Furthermore, prior work [5] has demonstrated that injecting MIN packets on VCs other than the lowest-ordered ones introduces network instability. Thus, there is no clear way to fully utilize all available buffers.

## 2.2 High-radix low-diameter networks

Notable topologies, such as Dragonfly, HyperX, and Dragonfly+ [26] [11], utilize FMs at the group or dimension level. A Dragonfly is employed in the current first three top-ranked supercomputers: El Capitan, Frontier, and Aurora. The three of them rely on complete graph intra-group and inter-group connectivity. Other supercomputers in the Top500 [28] also implement these class of topologies.

The routing mechanisms employed in these networks demand a high number of VCs to support deadlock-free routing. Typical requirements include 4 VCs in a 2D-HyperX, 6 VCs in a 3D-HyperX, and 4/2 VCs in Dragonfly for local/global ports. This stems from the fact that routing in a FM is not inherently deadlock-free when non-minimal paths are used. Thus, avoiding the necessity of VCs for deadlock-free routing in the FM core, directly translates into lower buffer requirements for the larger topologies built upon it.

Importantly, some network technologies, such as InfiniBand [22], support adaptive routing but do not permit in-transit VC shifting. As a result, deadlock-free routing schemes that do not rely on VCs are particularly desirable in these contexts.

------------

◆ **PROBLEMS TO SOLVE**
- a) Can you condense the paragraph in the network routing excerpt that begins "The routing mechanisms employed" into a short bulleted list that keeps its main facts?
- b) Could you reproduce everything in the network routing excerpt from "Furthermore, prior work" down to "all available buffers."?

------------

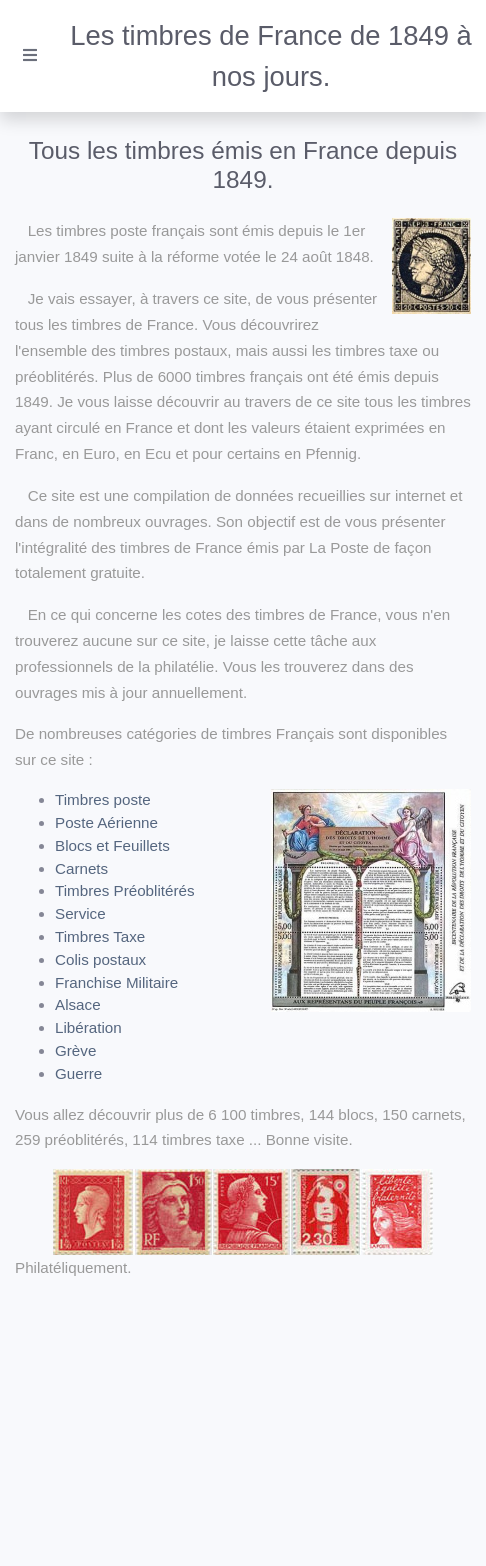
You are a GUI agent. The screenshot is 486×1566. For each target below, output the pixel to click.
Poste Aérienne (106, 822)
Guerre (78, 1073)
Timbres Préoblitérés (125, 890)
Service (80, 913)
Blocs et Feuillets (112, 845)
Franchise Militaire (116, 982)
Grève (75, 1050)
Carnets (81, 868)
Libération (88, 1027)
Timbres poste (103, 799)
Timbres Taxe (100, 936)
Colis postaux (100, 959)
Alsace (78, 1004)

------------

◆ **EXERCISE ANSWERS**
- a)
- These networks' routing mechanisms need many VCs for deadlock-free routing.
- Typical needs are 4 VCs in a 2D-HyperX, 6 in a 3D-HyperX, and 4 for local and 2 for global ports in Dragonfly.
- The cause is that routing in a FM is not inherently deadlock-free when non-minimal paths are used.
- Removing the need for VCs for deadlock-free routing in the FM core therefore lowers buffer requirements for the larger topologies built on it.

- b)
Furthermore, prior work [5] has demonstrated that injecting MIN packets on VCs other than the lowest-ordered ones introduces network instability. Thus, there is no clear way to fully utilize all available buffers.